[Dataset entries]
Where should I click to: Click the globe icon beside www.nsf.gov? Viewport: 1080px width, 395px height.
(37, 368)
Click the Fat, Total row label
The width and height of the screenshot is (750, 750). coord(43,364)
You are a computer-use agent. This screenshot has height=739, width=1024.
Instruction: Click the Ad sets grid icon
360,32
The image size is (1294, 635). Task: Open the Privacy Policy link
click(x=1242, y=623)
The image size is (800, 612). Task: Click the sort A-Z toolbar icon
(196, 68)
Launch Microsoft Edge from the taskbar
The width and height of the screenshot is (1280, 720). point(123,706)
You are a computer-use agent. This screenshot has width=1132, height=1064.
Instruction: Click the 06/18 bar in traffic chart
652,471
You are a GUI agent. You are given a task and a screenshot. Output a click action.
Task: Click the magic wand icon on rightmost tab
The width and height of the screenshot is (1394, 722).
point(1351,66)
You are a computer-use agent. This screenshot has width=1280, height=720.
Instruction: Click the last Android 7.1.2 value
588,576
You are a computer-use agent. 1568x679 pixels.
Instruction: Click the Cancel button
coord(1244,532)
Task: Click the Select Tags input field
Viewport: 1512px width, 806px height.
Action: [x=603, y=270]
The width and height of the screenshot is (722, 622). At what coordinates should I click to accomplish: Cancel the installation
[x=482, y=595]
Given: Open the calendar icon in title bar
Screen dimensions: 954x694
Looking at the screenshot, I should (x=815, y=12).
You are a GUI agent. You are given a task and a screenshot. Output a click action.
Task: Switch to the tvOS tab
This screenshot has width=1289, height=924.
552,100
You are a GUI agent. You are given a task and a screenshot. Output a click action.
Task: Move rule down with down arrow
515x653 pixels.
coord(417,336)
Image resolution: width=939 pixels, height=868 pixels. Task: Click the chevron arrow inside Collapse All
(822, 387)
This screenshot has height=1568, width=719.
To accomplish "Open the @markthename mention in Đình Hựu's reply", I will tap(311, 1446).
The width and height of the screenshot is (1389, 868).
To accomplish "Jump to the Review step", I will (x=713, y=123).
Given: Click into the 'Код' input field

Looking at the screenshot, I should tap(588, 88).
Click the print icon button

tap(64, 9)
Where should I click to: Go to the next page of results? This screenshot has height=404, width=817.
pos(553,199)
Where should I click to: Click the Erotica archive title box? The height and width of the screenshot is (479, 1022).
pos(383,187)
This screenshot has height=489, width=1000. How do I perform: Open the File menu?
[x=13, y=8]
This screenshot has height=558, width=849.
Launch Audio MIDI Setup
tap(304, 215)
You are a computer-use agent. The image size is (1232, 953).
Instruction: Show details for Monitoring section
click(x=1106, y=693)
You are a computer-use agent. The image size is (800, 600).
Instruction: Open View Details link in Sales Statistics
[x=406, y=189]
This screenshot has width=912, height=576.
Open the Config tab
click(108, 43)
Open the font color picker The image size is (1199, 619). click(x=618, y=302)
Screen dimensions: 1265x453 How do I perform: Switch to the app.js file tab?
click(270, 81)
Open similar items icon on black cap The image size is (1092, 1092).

### [Exercise prompt]
Would you filter the records and copy each line that contains the word "will"?

### [Solution below]
To accomplish "Open the @markthename mention in Đình Hựu's reply", I will tap(311, 1446).
To accomplish "Jump to the Review step", I will (x=713, y=123).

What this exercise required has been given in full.